Reposting a piece I wrote for Movies.com giving some background on the boy reporter/hero and inspiration for the new Spielberg film. [I give the film a B+, for "Blistering barnacles," I really enjoyed it, to be precise. There are some really excellent Herge homages at the film's start, and then the spirit of the comics lives throughout. The writers may have tried to cram too much in (3 comics into one story) but changes otherwise seemed good, kept humor but added more.--cgp]
With the big-budget, CGI The Adventures of Tintin film hitting the world in a big way -- directed by one of the most famous of directors and produced by another no stranger to blockbusters -- it's hard to imagine a time back in my childhood when I innocently clutched faded reprints of Hergé's comic books and dreamed of a movie.

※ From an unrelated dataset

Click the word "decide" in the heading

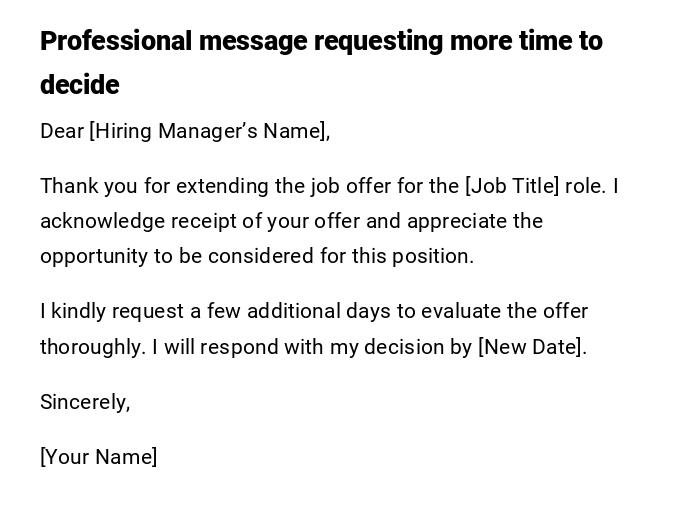[79, 85]

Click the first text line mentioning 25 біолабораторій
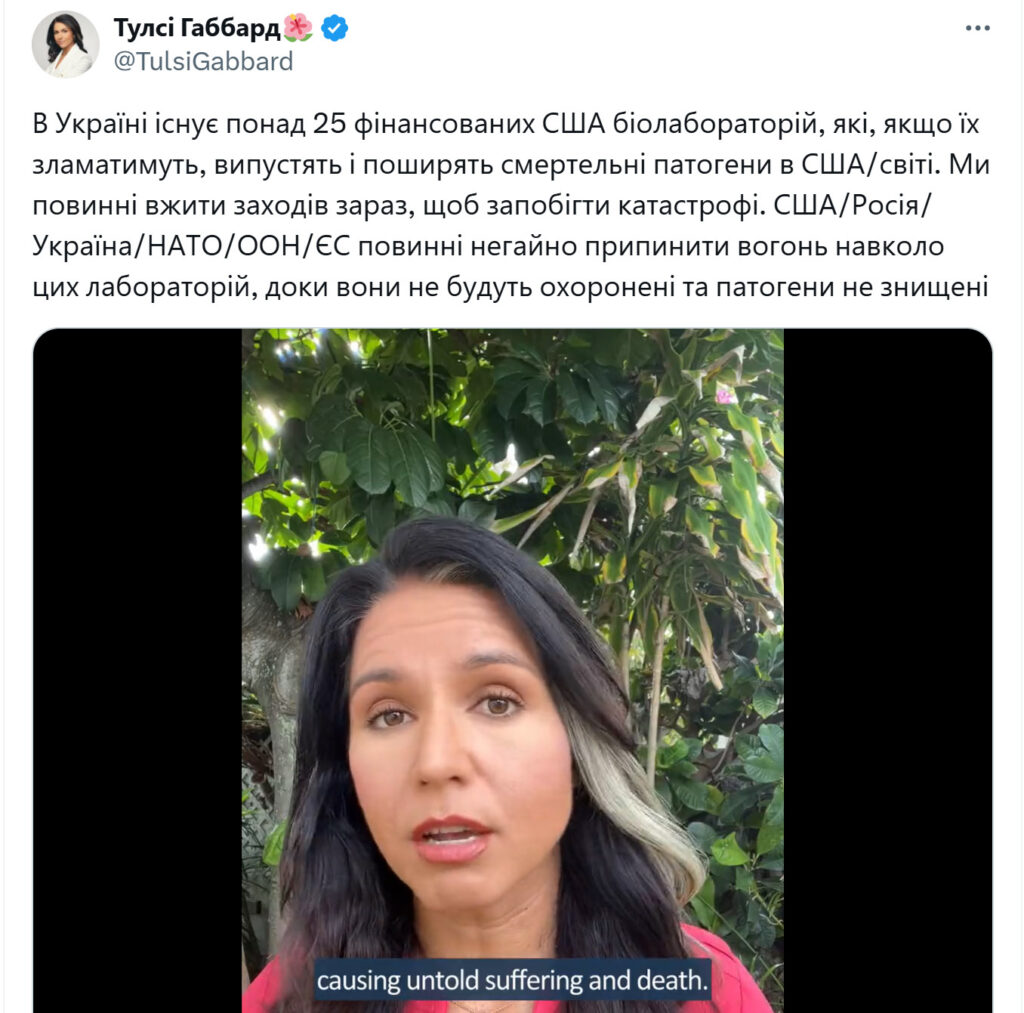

The year Raiders of the Lost Ark came out was when I first discovered this series, which shared many elements with Spielberg's crowd-pleasing adventure: A brave, young, globetrotting hero battles nefarious crime syndicates and villains over artifacts and heirlooms—though Tintin, a boy reporter instead of an archeologist, was younger and more innocent (and asexual, though this thought didn't occur to me as much as a lad) than Indiana Jones; and at times Tintin got into trouble more by sticking his nose into other people's business when things struck him suspicious, rather than venturing forth for his own gain. But these beautifully illustrated comic books captivated in much the same way as Raiders, and the stories took Tintin from England, the character’s home base, all over the globe: from South American jungles to Tibet, from fictional countries to, yes, the moon (before anyone really set foot on it).
Hergé
Belgian artist Hergé began Tintin as a serialized newspaper strip, before segueing to comic book form. Quite a few of the best stories were written before, during and right after WWII, so Hergé, an anti-fascist who tried to remain apolitical due to worries about Gestapo censorship—and worse—in his occupied country, certainly knew the territory. In that period Tintin was more an explorer like Indy, rather than a reporter (lest he sniff out something the real-life ruling fascists didn't care for). The earliest Tintins, in the 1930s, also had elements of discomfortingly dated racial portrayals, though now it seems clearer that Hergé's work tended to be a sign of the times without much maliciousness to the caricatures; as a judge recently ruled, Hergé's intent was not racist in Tintin in the Congo even if some of the drawings sure seemed that way. But you can trace his progression as an artist and observer reading through to his later work (the last, Tintin and the Picaros, was published in 1976).
In the 1970s and 80s, Tintin had more of a cult following in America than a widespread audience, even though he'd been popular around much of the rest of the planet for decades.